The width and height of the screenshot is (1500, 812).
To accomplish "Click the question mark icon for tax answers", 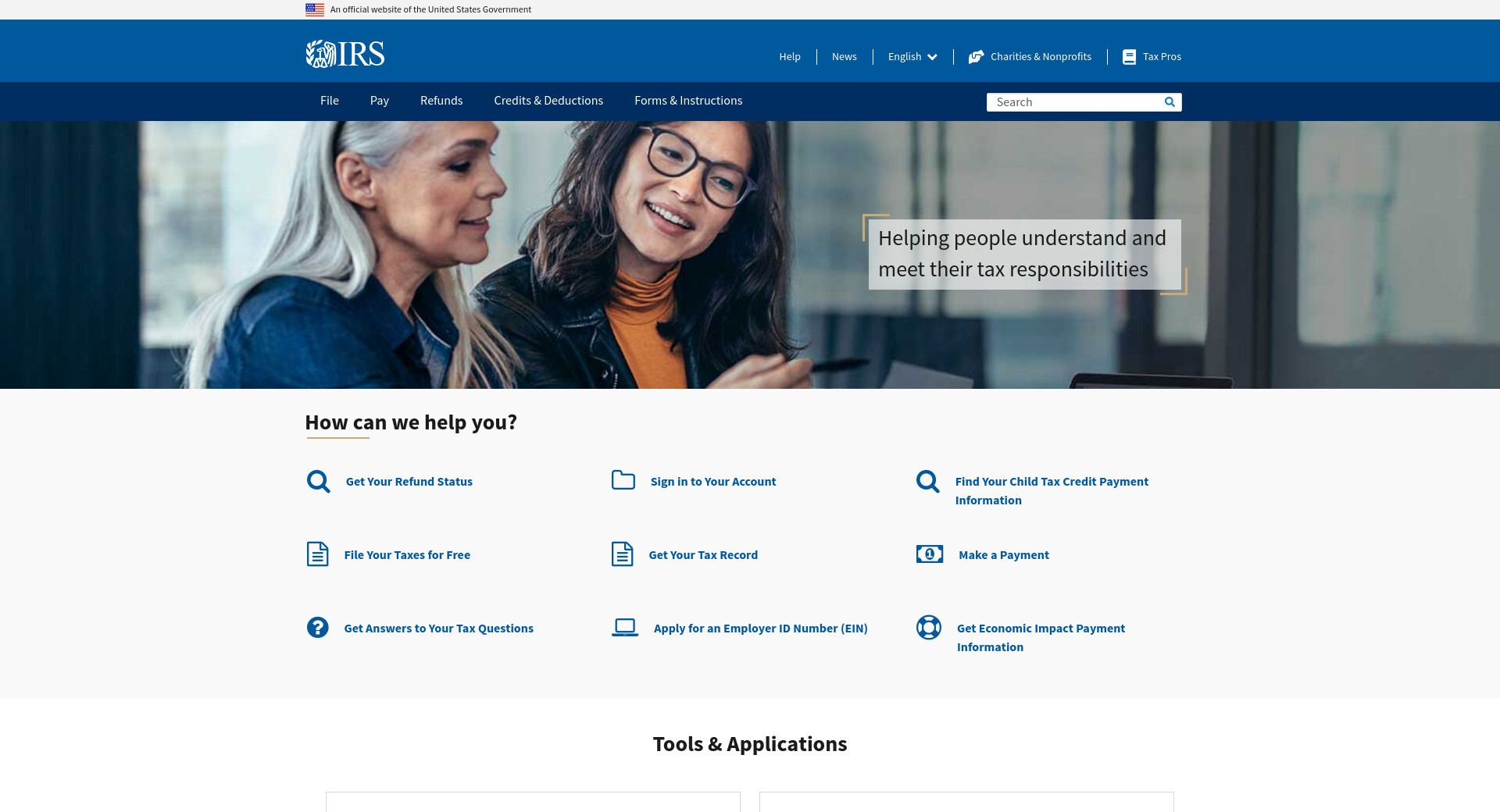I will coord(317,628).
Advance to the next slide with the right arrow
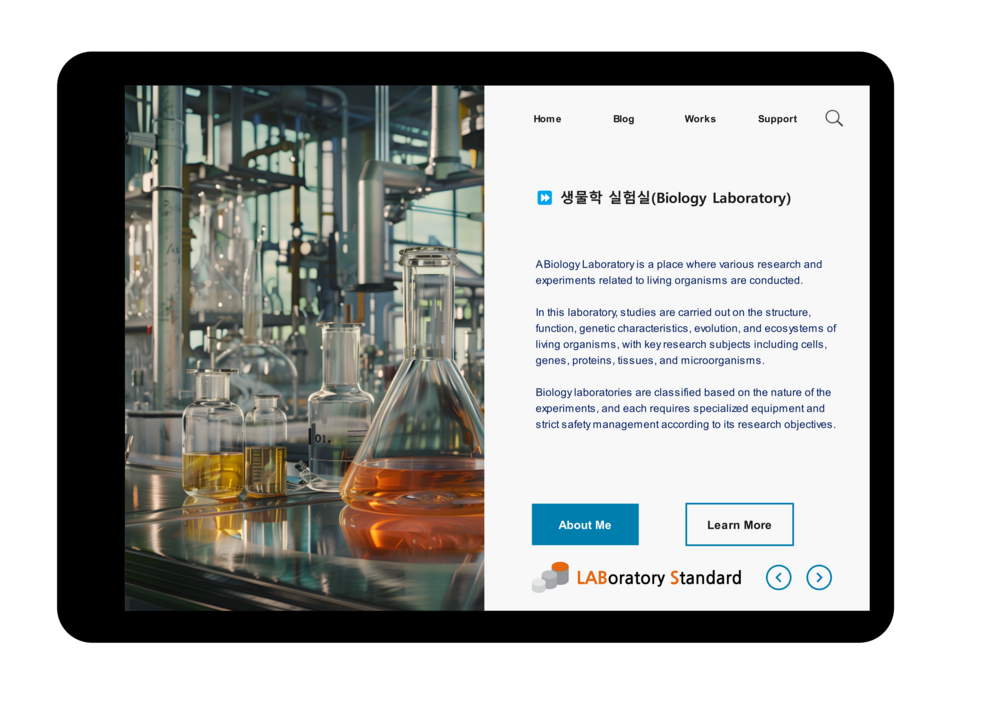Viewport: 1000px width, 706px height. pos(819,577)
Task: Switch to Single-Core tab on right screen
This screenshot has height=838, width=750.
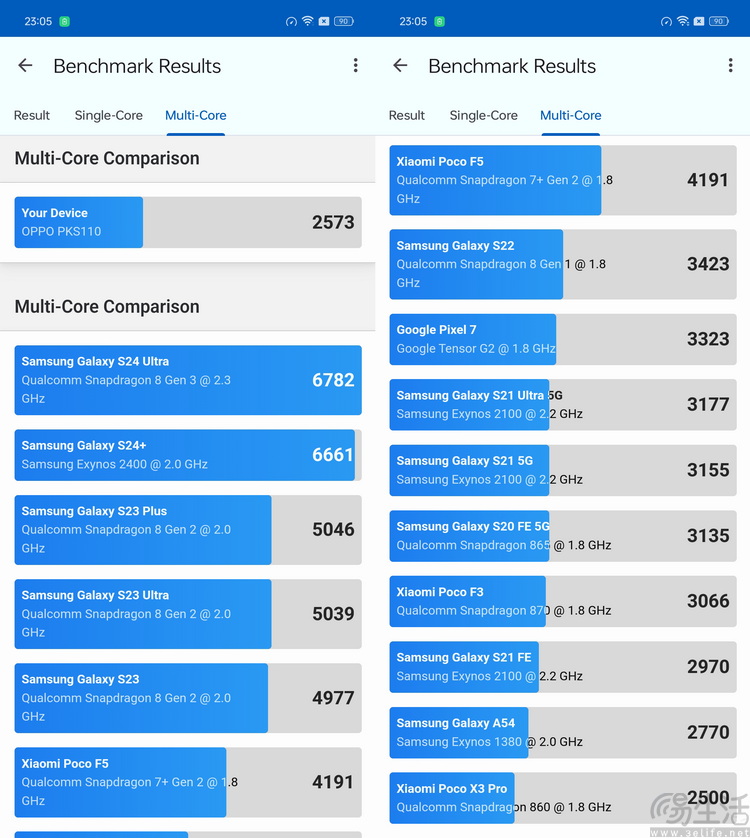Action: 484,116
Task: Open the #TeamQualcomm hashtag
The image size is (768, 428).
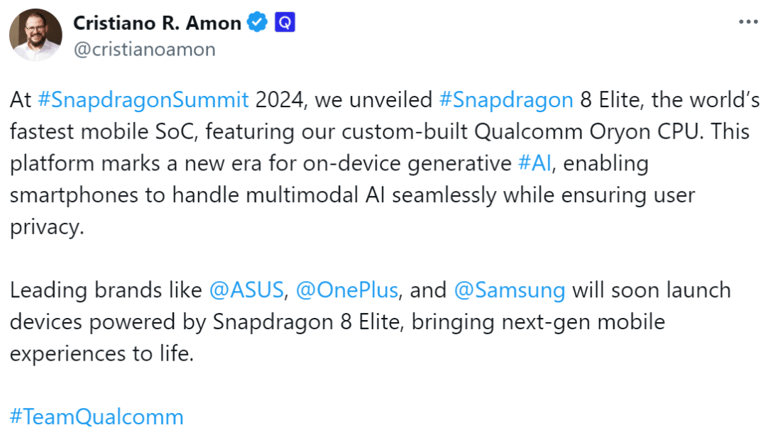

> [Exercise objective] Transcribe, word for word, the line holding "This screenshot has height=838, width=750." and all lines after it in the entries above, ending with the last. Only those lines; no pictures.

> [Expected output]
This screenshot has height=838, width=750.
Action: 484,116
Task: Open the #TeamQualcomm hashtag
The image size is (768, 428).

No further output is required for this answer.